Because of the popularity of The Hurricane character, Helms was often featured in video games and had action figures made of him. He recalled seeing himself in a video game for the first time, and when his action figure was featured at a Comic Conn.

"That was really cool with the first video game. It was actually one of the WCW ones that sucked: Backstage Assault!!! It was a terrible game, but Three Count was in that somehow. So that was the first one and that was pretty cool, and then when I got into WWE and the merch, the merch started doing really well with The Hurricane. So when the video games came and everything, that was pretty awesome.

'I know at one time when my Jakks figure came out as The Hurricane, somebody from Jakks called me and he said it was their best-selling action figure of all time because they kind of crossed over with superheroes as well," revealed Helms. "The kids that didn't even know wrestling would see the superhero guy and buy it. So, that's cool. Yeah. So, I mean, but I think a Cena ended up beating it a couple of years later, which I'm totally cool with. The fact that I was even in that conversation for me was awesome.

"When I went back to WWE, they had just started me back as a producer. I wasn't even an employee; I never really even got to employee status there. But I'm doing the producing thing. They got me going out to San Diego Comic Con because I'm a producer for the 24/7 [Championship] segment with R-Truth. And then I ended up being in the segment as The Hurricane. He told me to take the outfit, and I was like, okay. But on the plane flight there, I know we flew through Phoenix and then Phoenix to San Diego. When I'm on the plane about to take off, I'm getting all these tweets about the Mattel booth at the San Diego Comic Con and they put up images of The Hurricane action figure. I didn't even know they were doing it. And fans are so good about making things, images, you know, Photoshop and all of that.
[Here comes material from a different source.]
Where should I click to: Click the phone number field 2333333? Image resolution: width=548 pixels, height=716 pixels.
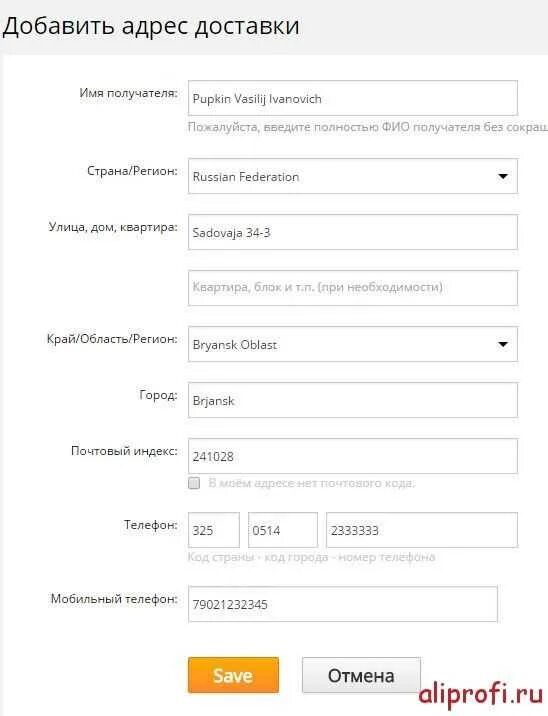[422, 530]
"I didn't know if it was legit. So now this whole ride, and it wasn't a long ride, but it was like an hour-and-a-half. I'm like, 'Man, did they make an action figure up for me? Why wouldn't they tell me?' And so, I get to San Diego and I find out it's legit. And we got to go to the Con to kind of check out the scene–where are we going to fill them at? And I go to the booth and was like, 'Oh, you should have told us you were coming.' And I'm like, 'Y'all should have told me y'all were making one.' But it's cool."